You commit the same fallacies as other apologists for the “Wise Use” and “property rights” movements, e.g., comparing the stewardship of public lands in this country with central planning in the old Soviet Union. We saw the same type of argument in the early days of integration: just leave people alone and they will work it out. It didn’t — and doesn’t — always work. Sometimes federal intervention is appropriate.

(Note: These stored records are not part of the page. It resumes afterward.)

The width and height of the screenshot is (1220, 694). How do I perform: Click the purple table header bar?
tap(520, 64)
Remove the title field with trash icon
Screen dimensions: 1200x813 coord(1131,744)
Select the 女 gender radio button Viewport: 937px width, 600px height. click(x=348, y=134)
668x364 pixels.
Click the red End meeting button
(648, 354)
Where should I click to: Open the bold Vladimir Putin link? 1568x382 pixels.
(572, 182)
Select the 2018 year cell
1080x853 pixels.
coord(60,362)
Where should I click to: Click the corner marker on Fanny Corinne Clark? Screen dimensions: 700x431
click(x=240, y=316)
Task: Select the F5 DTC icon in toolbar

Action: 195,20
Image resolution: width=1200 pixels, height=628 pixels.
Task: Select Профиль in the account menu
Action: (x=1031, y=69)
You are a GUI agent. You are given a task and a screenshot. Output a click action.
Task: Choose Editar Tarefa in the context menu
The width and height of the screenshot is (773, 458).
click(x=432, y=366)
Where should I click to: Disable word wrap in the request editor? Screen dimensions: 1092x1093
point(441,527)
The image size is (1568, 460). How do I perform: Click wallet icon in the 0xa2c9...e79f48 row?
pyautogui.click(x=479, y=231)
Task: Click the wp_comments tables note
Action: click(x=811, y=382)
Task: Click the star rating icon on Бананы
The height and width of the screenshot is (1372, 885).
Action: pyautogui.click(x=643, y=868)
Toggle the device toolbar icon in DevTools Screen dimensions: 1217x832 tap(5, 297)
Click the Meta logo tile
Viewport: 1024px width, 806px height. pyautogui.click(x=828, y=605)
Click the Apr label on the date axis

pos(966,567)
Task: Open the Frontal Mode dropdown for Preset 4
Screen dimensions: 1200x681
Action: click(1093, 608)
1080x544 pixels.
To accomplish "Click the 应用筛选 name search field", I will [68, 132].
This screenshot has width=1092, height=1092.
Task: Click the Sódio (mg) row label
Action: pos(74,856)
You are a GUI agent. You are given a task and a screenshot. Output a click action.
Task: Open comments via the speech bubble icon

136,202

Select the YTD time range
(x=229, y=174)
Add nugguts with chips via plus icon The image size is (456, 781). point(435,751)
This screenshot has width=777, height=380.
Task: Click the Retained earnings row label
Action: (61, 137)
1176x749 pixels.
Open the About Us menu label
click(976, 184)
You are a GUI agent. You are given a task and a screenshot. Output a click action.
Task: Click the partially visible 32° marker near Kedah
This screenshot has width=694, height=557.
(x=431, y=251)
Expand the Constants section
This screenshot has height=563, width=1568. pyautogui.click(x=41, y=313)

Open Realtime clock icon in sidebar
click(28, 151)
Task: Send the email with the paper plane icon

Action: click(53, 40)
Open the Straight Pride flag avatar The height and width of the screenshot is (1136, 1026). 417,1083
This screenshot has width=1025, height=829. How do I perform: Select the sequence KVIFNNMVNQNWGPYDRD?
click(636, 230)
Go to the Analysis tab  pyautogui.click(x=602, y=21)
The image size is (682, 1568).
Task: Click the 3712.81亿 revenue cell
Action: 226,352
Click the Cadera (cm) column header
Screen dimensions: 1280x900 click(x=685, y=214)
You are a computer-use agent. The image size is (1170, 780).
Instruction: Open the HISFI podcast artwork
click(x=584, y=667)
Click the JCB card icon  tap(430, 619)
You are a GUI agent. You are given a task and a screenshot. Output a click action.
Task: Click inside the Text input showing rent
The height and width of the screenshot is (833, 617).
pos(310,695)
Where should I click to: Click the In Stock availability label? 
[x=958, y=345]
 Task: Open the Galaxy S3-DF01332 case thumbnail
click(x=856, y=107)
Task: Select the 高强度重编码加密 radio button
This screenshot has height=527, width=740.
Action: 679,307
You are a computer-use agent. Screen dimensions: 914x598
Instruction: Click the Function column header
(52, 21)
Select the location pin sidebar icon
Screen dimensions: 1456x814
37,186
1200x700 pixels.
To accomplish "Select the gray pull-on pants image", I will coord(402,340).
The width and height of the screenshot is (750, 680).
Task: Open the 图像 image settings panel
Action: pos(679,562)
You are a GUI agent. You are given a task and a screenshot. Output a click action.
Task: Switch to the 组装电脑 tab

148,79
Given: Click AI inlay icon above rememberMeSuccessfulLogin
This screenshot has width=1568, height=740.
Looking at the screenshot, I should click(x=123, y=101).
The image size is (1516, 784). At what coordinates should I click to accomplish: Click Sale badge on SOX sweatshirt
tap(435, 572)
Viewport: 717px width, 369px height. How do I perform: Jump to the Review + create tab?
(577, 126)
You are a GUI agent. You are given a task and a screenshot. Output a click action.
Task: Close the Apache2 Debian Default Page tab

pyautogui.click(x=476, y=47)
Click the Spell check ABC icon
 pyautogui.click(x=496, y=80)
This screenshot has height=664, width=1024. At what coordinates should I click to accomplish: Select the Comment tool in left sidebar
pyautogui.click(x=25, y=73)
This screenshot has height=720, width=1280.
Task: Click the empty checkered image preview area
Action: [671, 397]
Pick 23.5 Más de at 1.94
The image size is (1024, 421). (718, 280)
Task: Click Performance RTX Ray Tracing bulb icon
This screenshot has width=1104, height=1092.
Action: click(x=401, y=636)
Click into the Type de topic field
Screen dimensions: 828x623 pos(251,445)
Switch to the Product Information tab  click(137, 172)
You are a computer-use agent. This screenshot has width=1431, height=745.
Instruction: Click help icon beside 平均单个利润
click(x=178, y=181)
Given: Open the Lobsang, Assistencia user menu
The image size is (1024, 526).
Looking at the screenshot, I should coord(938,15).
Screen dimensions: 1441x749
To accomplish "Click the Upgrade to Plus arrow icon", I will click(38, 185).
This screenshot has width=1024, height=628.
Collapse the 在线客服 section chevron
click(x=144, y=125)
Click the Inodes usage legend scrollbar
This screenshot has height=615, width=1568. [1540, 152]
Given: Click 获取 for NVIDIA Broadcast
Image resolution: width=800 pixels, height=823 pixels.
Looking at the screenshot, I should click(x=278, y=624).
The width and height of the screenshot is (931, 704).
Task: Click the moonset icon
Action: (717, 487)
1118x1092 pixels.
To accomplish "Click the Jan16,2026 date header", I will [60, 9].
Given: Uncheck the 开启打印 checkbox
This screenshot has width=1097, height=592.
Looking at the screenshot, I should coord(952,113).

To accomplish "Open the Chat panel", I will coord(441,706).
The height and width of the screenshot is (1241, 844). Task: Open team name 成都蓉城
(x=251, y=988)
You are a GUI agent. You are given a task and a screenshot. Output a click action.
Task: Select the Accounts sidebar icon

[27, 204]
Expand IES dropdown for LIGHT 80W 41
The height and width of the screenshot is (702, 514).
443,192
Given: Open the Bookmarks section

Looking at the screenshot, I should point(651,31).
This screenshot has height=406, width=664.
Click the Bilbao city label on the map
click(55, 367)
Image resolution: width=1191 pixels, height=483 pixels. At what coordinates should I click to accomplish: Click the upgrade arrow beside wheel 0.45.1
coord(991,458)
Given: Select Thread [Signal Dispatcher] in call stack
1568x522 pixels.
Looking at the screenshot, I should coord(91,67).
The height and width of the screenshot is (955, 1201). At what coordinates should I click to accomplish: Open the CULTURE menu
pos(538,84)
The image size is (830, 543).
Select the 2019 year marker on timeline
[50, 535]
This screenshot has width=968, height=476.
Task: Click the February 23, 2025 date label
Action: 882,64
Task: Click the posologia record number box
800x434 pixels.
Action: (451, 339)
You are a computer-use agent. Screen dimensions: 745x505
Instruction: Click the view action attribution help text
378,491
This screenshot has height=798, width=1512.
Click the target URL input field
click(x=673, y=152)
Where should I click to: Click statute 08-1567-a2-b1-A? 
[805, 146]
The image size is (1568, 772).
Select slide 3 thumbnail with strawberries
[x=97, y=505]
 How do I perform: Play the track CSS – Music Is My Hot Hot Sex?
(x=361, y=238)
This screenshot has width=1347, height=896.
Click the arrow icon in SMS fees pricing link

Most major environmental issues are not simply issues for self-interest or local control. Air and water quality, for example, are cross-jurisdictional problems. What happens in one local jurisdiction affects the surrounding ones as acid rain and wind-borne effluvia are carried into neighboring communities and states. The anti-environmental movement in our party — as epitomized by Congressman John Doolittle’s “Project Evergreen” and Congresswoman Helen Chenoweth’s rantings and ravings — is driven largely by profit and and obsession with the quarterly bottom line. It resembles more the old corporate socialism model championed by generations of Democratic Congresses than Republican ideals of individual responsibility and acknowledgement that one individual’s liberty ends where another’s begins. Check Congressman Kasich’s stand through the Green Scissors Coalition on such matters.

If your use of your property negatively affects the quality of life for the rest of us, we will — count on it, will — have a problem with that.

The hue and cry of the “property rights” movement that people should be compensated for obeying the law or that zoning and other restrictions are an unconstitutional restraint on private ownership is self-serving and indefensible nonsense.

And you might want to see who in the Maryland delegation voted for CARA (the Conservation and Restoration Act) before classifying it as a left-wing measure. The Dems have stolen Barry Goldwater’s commitment to conservation because Congressional Republicans are forever carrying the mail for corporate contributors.

Some Republicans are beginning to see the light: that stewardship of God’s earth is our responsibility.

The issue is not private versus public control in such matters as clean air and water and management of public lands. It is rather finding a reasonable balance between them. Here is all we in REP are advocating, because these principles have been and will be effective in the long term:

  1. With Congressman Kasich, studying ways to eliminate government subsidies for environmentally damaging activities;
  2. Promoting conservation incentives, along with sound regulations and strict enforcement policies, for individuals and industries whose work affects public health, wildlife, wildlands, and other natural resources;
  3. Encouraging alternative energy sources and efficiency practices; and
  4. Achieving measurable pollution reduction and prevention through performance-based regulation and incentives.

I would add that we look toward sweeping out the trash of stereotypes like “sentimental preferences for owls and squirrels over jobs,” when what we are talking about is maintaining a sound, healthful ecology.

Actually local economies thrive where the ecological balance is maintained and quality of life assured. If you will read our four principles carefully, you will see that we do not advocate an exclusive role for federal “command and control” but an effective amalgam of regulation and market-based incentives.

Finally, this is a demonstrably classical conservative program of which our member, the late Barry Goldwater, approved. Surely Senator Goldwater is not seen by members of our party these days as a left-wing nut. He was consistent in his approach and true to his conservatism until his death.

And there is nothing more conservative than conservation.